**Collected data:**
^^^^
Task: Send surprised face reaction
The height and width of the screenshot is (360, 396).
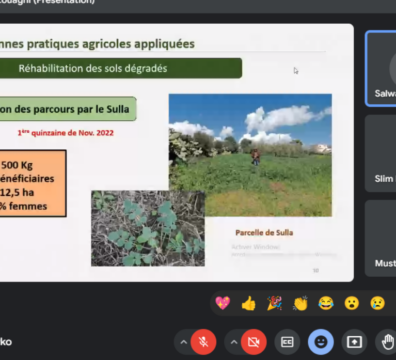Action: pyautogui.click(x=352, y=303)
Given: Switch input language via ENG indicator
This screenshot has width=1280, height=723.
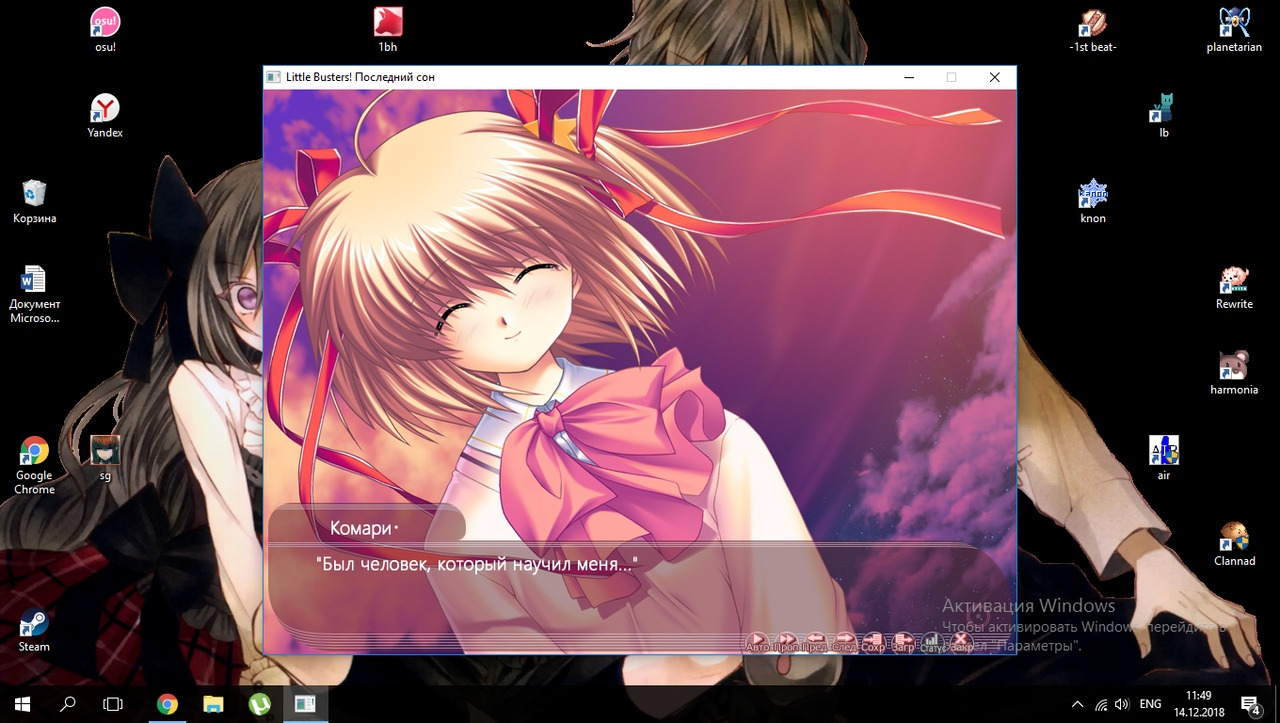Looking at the screenshot, I should click(1150, 704).
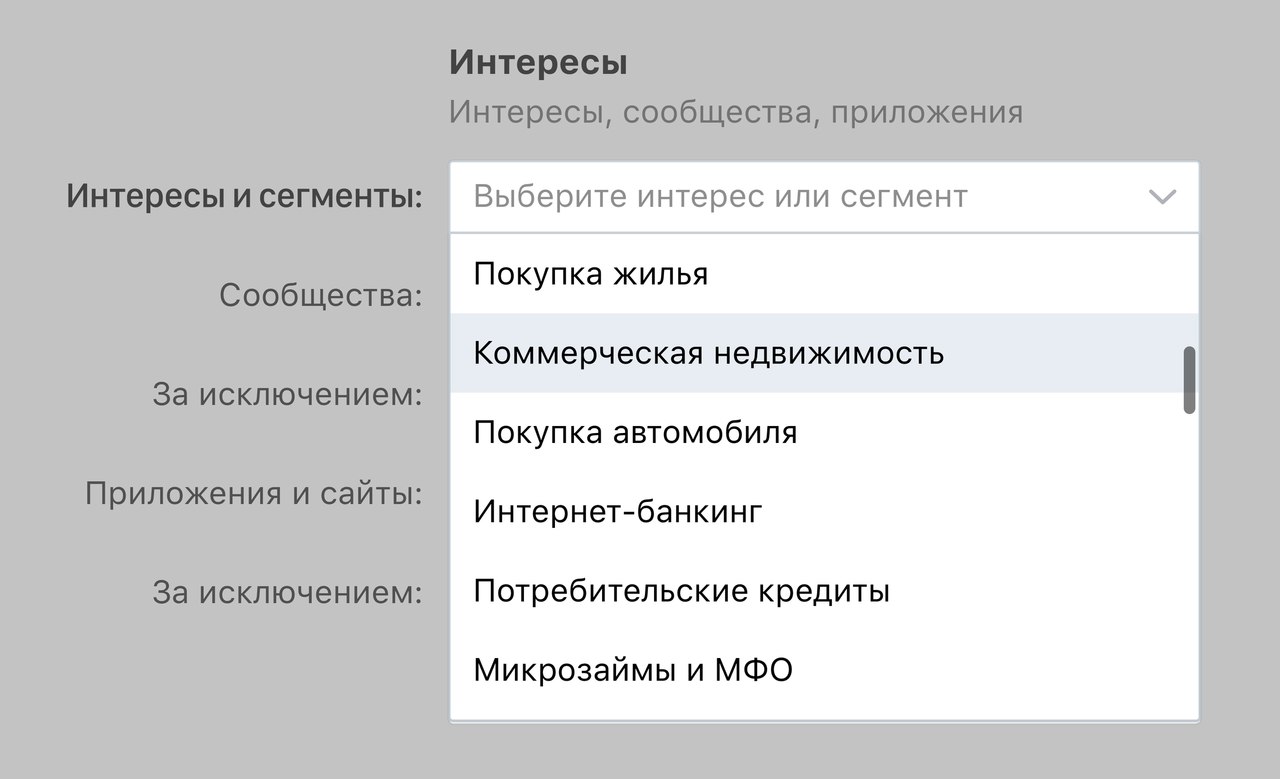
^^^^
**What you need to do:** Print exactly the lines between the line containing "Given: Switch input" and the last line of the entries above, including both, and nothing besides; skip the pictures.

**Solution below:**
Given: Switch input language via ENG indicator
This screenshot has width=1280, height=723.
Looking at the screenshot, I should click(1150, 704).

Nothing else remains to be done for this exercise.